## What to produce:
Retype all of the data. Every line must match exactly.

[Data items]
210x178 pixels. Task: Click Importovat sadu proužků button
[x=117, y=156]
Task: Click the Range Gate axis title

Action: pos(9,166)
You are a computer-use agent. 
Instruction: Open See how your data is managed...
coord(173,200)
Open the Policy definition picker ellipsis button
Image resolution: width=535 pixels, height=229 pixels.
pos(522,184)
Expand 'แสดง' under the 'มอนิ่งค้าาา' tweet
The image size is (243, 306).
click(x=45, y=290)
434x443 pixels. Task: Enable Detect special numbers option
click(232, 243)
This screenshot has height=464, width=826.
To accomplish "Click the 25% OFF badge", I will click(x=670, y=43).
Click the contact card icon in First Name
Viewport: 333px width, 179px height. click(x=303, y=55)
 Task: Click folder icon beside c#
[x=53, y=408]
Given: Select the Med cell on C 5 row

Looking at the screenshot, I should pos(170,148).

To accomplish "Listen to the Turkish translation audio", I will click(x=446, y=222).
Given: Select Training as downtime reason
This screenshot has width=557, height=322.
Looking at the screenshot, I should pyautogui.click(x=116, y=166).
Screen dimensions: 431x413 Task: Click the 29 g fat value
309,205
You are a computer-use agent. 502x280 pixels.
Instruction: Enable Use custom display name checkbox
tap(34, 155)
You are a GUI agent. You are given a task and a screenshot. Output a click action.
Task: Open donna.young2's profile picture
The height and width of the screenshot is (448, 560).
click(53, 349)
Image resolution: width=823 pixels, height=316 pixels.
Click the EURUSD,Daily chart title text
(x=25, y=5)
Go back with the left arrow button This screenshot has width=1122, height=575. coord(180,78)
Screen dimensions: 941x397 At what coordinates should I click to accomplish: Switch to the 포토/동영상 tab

## Problem solution:
210x178 pixels. Task: Click Importovat sadu proužků button
[x=117, y=156]
Task: Click the Range Gate axis title

Action: pos(9,166)
You are a computer-use agent. 
Instruction: Open See how your data is managed...
coord(173,200)
Open the Policy definition picker ellipsis button
Image resolution: width=535 pixels, height=229 pixels.
pos(522,184)
Expand 'แสดง' under the 'มอนิ่งค้าาา' tweet
The image size is (243, 306).
click(x=45, y=290)
434x443 pixels. Task: Enable Detect special numbers option
click(232, 243)
This screenshot has height=464, width=826.
To accomplish "Click the 25% OFF badge", I will click(x=670, y=43).
Click the contact card icon in First Name
Viewport: 333px width, 179px height. click(x=303, y=55)
 Task: Click folder icon beside c#
[x=53, y=408]
Given: Select the Med cell on C 5 row

Looking at the screenshot, I should pos(170,148).

To accomplish "Listen to the Turkish translation audio", I will click(x=446, y=222).
Given: Select Training as downtime reason
This screenshot has width=557, height=322.
Looking at the screenshot, I should pyautogui.click(x=116, y=166).
Screen dimensions: 431x413 Task: Click the 29 g fat value
309,205
You are a computer-use agent. 502x280 pixels.
Instruction: Enable Use custom display name checkbox
tap(34, 155)
You are a GUI agent. You are given a task and a screenshot. Output a click action.
Task: Open donna.young2's profile picture
The height and width of the screenshot is (448, 560).
click(53, 349)
Image resolution: width=823 pixels, height=316 pixels.
Click the EURUSD,Daily chart title text
(x=25, y=5)
Go back with the left arrow button This screenshot has width=1122, height=575. coord(180,78)
Screen dimensions: 941x397 At what coordinates should I click to accomplish: Switch to the 포토/동영상 tab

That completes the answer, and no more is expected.